───── Input records

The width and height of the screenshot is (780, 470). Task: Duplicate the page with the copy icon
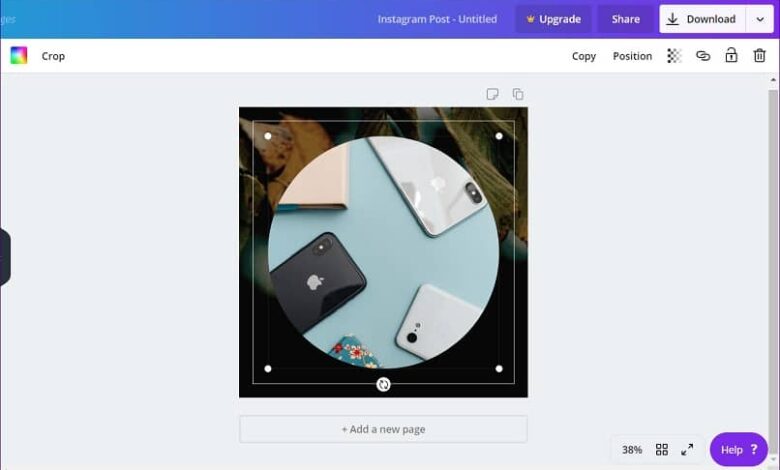(x=518, y=94)
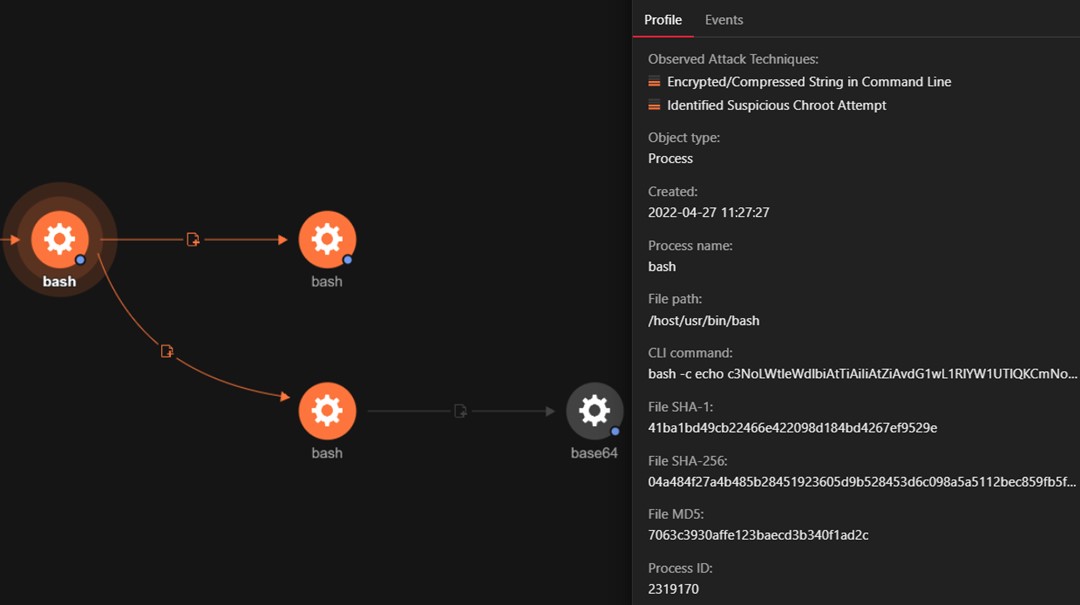The height and width of the screenshot is (605, 1080).
Task: Click the blue dot badge on highlighted bash node
Action: click(x=80, y=260)
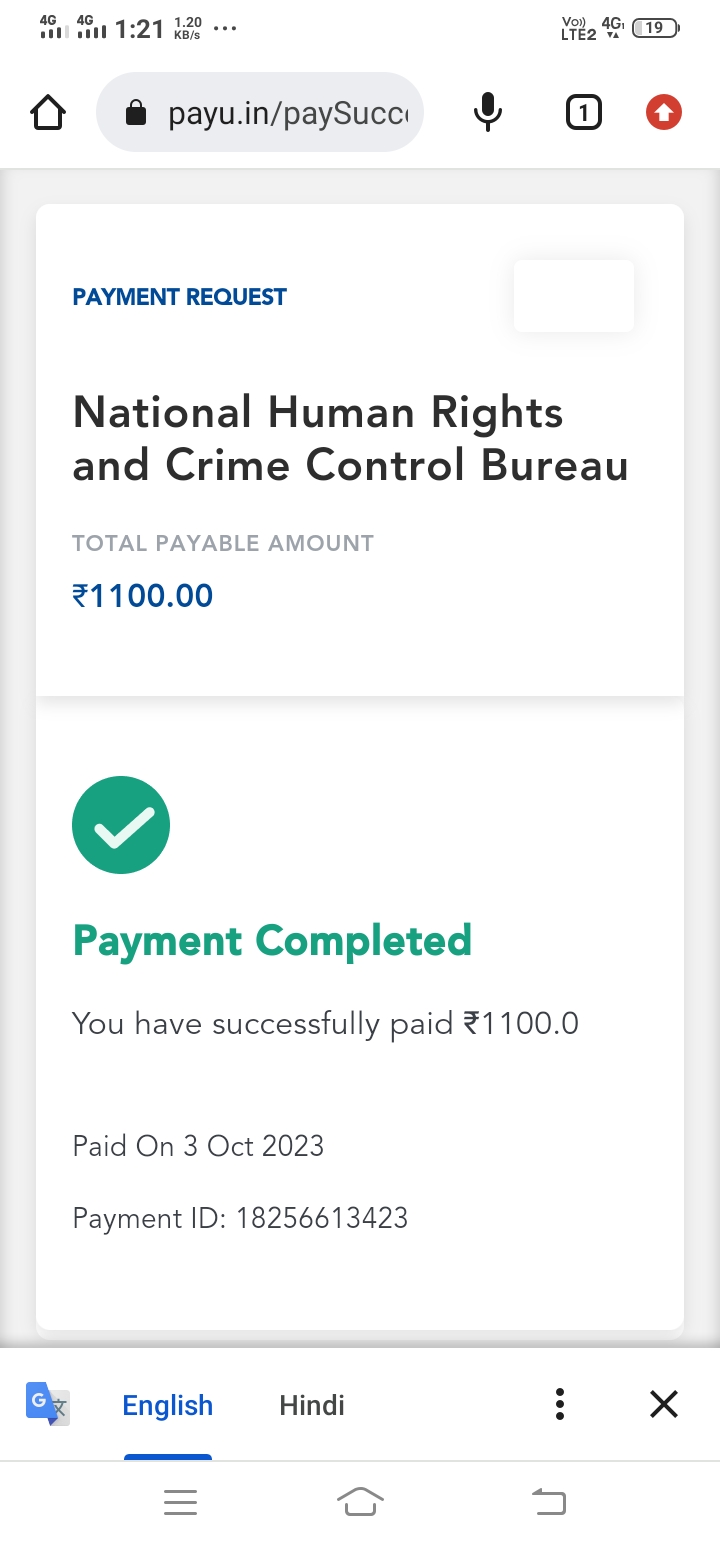Switch translation to Hindi

tap(312, 1405)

──────────

Write out all the records exactly, omitting the images.

## Your response
The width and height of the screenshot is (780, 470). Task: Duplicate the page with the copy icon
(x=518, y=94)
The height and width of the screenshot is (605, 1080).
Task: Click the blue dot badge on highlighted bash node
Action: click(x=80, y=260)
Switch translation to Hindi

tap(312, 1405)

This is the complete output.